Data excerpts
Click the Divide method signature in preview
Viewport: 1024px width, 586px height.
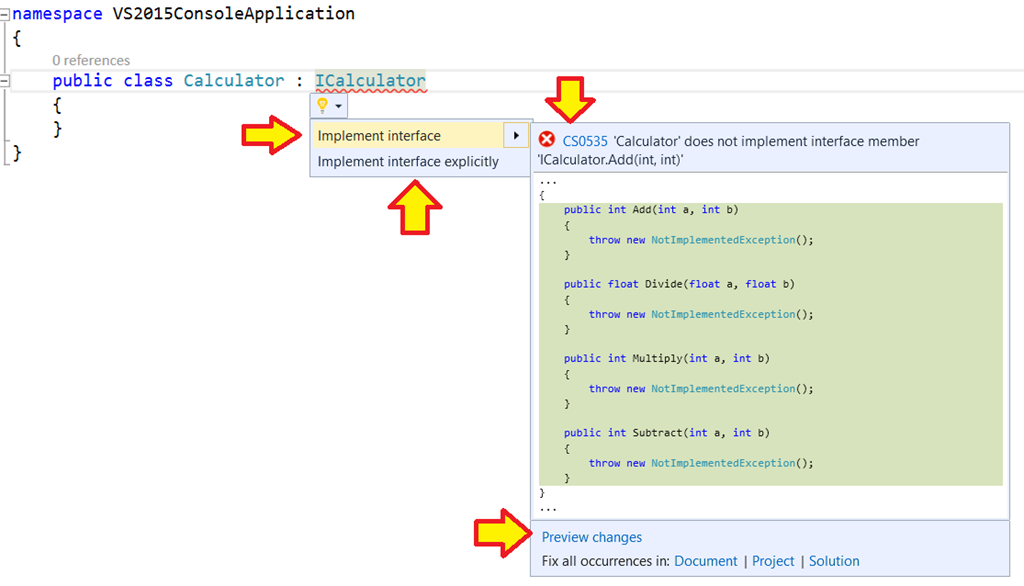coord(678,284)
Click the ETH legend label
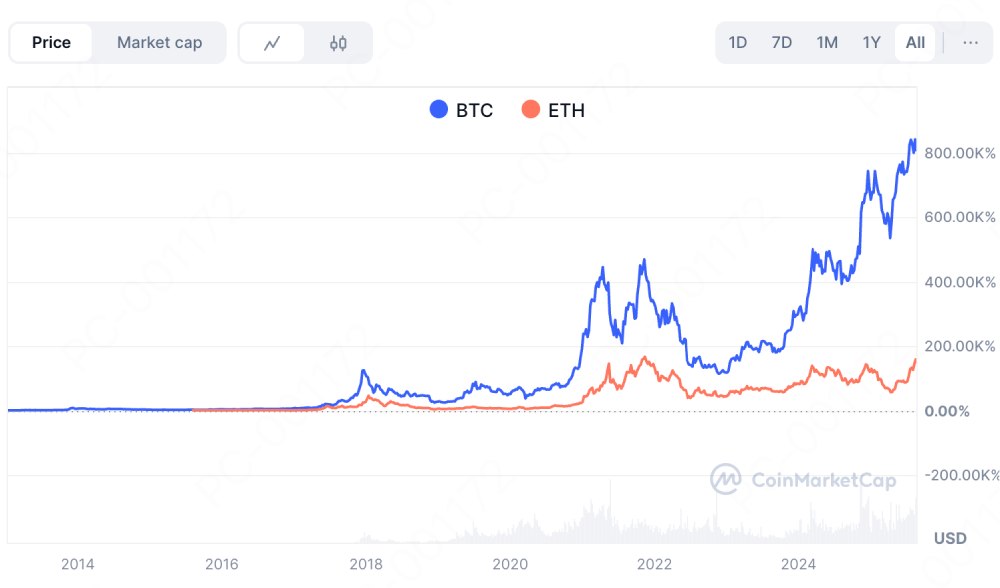Image resolution: width=1000 pixels, height=588 pixels. pyautogui.click(x=566, y=110)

= Aim of the exercise =
What is needed is every record above printed exactly, with no pictures.

= Response to the task =
Click the Divide method signature in preview
Viewport: 1024px width, 586px height.
coord(678,284)
Click the ETH legend label
Image resolution: width=1000 pixels, height=588 pixels. pyautogui.click(x=566, y=110)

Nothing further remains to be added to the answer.